Radio helps make CHANGE happen in northern Ghana

As the first year of CFTC’s Climate Change Adaptation in Northern Ghana Enhanced (CHANGE) project comes to a close, the results are in and they are extremely encouraging. Despite a difficult growing season in 2013 due to late rains, close to half of all farmers involved in the project (48%) reported an increase in agricultural production which they attributed to learning from CHANGE. This is compared to only 13% who reported increased yields in 2012. In addition, two-thirds of households reported that CHANGE interventions brought about increased access to food throughout the year. A good part of the results can be attributed to the role of radio in disseminating information throughout the most climate-change challenged regions in northern Ghana. While some 2,000 smallholder farmers received training and other services directly through the project in 17 communities in the Upper East, Upper West and Northern Regions, an additional estimated 400,000 farmers were able to receive information on climate smart agriculture (CSA) practices and techniques by listening to radio programs broadcast throughout the area.
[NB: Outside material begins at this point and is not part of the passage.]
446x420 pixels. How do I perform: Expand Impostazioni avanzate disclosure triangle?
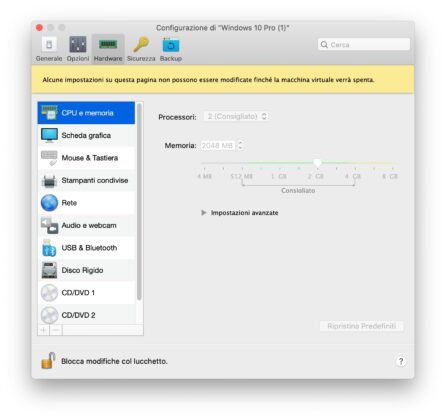[204, 213]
Many of those unable to attend a community or in-person meeting, or without access to a visiting community extension agent (trained by Ministry of Food & Agriculture (MoFA) for this project), were able to hear the same information through radio broadcasts. Critically, the information was available to farmers in a variety of languages both in person and over the airwaves. In northern Ghana, more than 30 languages are spoken and it is not uncommon to go from one village to the next just down the road to find residents speaking an entirely different language. Radio Extends CHANGE’s Reach Two types of programs were produced and broadcast by community radio stations trained to do so by CFTC’s CHANGE coalition partner, Farm Radio International (FRI). Two of the stations (Zaa Radio and Might FM) were in the largest and most populous Northern Region, with one each in the Upper East (Radio Gurune) and Upper West (Radford FM) Regions.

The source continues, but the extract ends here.